What is the size of the largest regular pentagon which can fit inside a square with a side-length of 1?

Playing with Geometers' Sketchpad one can see that the maximum comes when the line from one of the vertices of the pentagon through the center of the pentagon coincides with a diagonal of the square. Call this point D of pentagon ABCDE.

In that orientation, the two pentagonal vertices not adjacent to D (that is, A and B) form the hypotenuse of an isosceles right triangle that uses portions of the square as legs. Vertices E and C are on the other two sides of the square.
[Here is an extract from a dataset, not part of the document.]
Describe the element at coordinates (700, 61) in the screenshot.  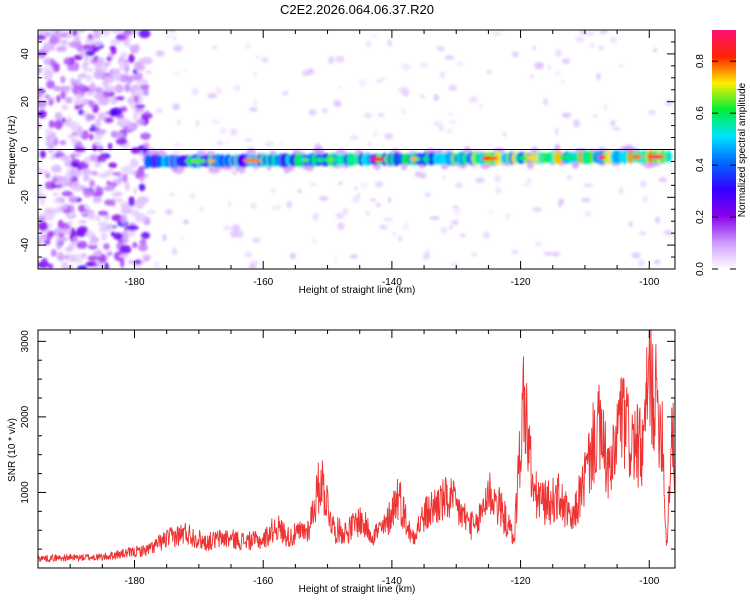
I see `colorbar-tick-label: 0.8` at that location.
Call the center of the pentagon O. Unfortunately it does not lie at the center of the square.

Segment BA is 9° from being perpendicular to A's side of the square, tilted toward point B. Symmetrically, B is 9° from being perpendicular to B's side of the square, tilted toward A.

Point C, on the opposite side of the square from A, is 27° from being perpendicular to its side of the square, tilted toward B.

If x is the distance from O to any one of the vertices A, B, etc., the unit distance that is the side of the square then equals x*(cos(9°) + cos(27°)), so

x = 1/(cos(9°) + cos(27°))

Each edge of the pentagon equals 2*x*sin(36°) which is therefore

2*sin(36°)/(cos(9°) + cos(27°)) ~= 0.625737860160924

The numerical value agrees with Geometers' Sketchpad measurements.

This makes the area approximately 0.673649260962263, which also agrees with GSP measurements.

 

Posted by Charlie on 2013-11-28 13:11:40